London: Gold prices hit 17-month lows on Monday, losing out to US Treasuries and a stronger dollar as investors sought refuge from a financial market rout triggered by a crashing Turkish lira.
Investors traditionally use gold as a means of preserving the value of their assets during times of political and economic uncertainty and inflation.
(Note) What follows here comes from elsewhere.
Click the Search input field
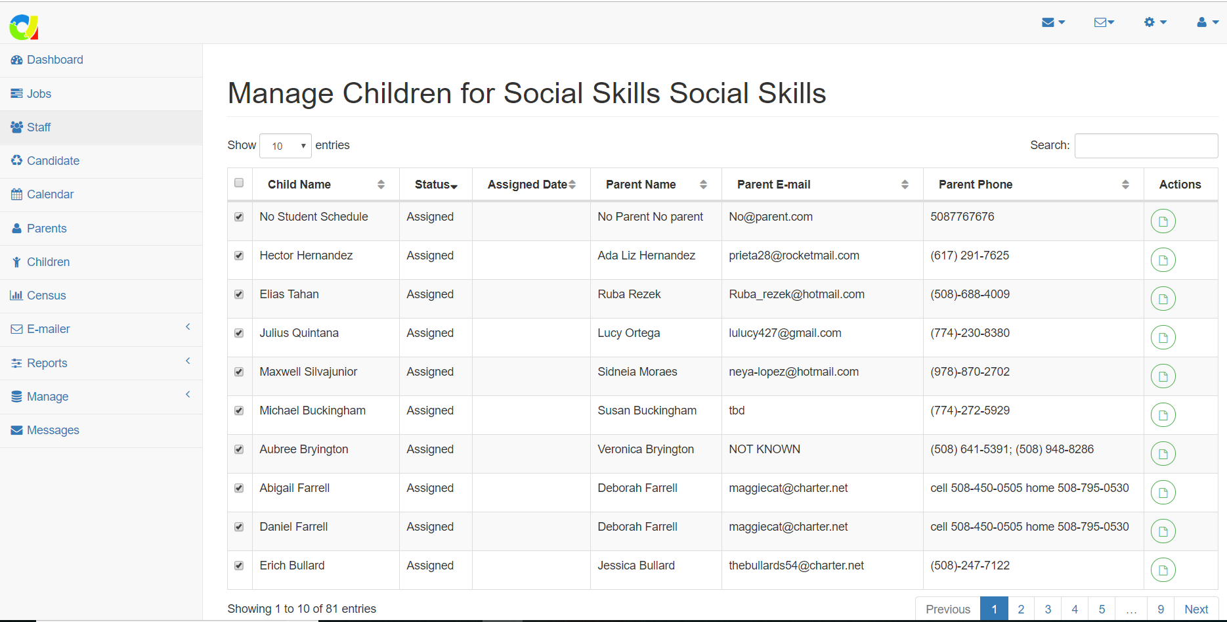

But it has this year failed to benefit as investors made a beeline for US Treasuries, seen as the ultimate safe haven, which meant they had to buy dollars.
A higher US currency also makes dollar-denominated assets more expensive for holders of other currencies, which subdues demand - a relationship used by funds to generate buy and sell signals from numerical models.
Spot gold had dropped 0.8 per cent to $1,201.54 an ounce by 1053 GMT, its lowest since March 2017. US gold futures were down 0.83 per cent at $1,208.60 an ounce.
The lira has tumbled on worries over Turkish President Tayyip Erdogan's increasing control over the economy and deteriorating relations with the United States. "The safe-haven demand that has been triggered by the crisis in Turkey is going into the dollar rather than gold, which has been a trend going on for a while now," said Capital Economics analyst Simona Gambarini.
Bearish sentiment can be seen in data from US Commodity Futures Trading Commission showing gold speculators added 22,195 contracts to their net short position in the week to Aug. 7, bringing it to 63,282 contracts, the largest since records became publicly available in 2006 Holdings of the largest gold-backed exchange-traded fund (ETF), New York's SPDR Gold Trust, at 25.3 million ounces have dropped about 10 per cent from their April peak and are at their lowest since Feb 2016.
Meanwhile, platinum prices headed towards the 10-year lows below $800 an ounce seen last month, due to a glut of metal. Autocatalysts are the biggest source of demand for platinum and palladium.
More platinum than palladium is used in diesel engines, whose sales have fallen since Volkswagen was found in 2015 to have cheated in emissions tests.
The world's top producer of platinum is South Africa, which saw its rand currency hit a two-year low due to contagion. "Supply is holding up well as a weaker rand provides support to South Africa’s mining industry," Julius Baer analyst Carsten Menke said in a recent note. "A weaker rand versus the dollar lifts revenues in domestic currency or, viewed from a different angle, lowers the rand-based costs when expressed in dollars." Silver slipped 0.3 per cent to $15.23 an ounce and palladium lost 1.7 per cent to $894.25.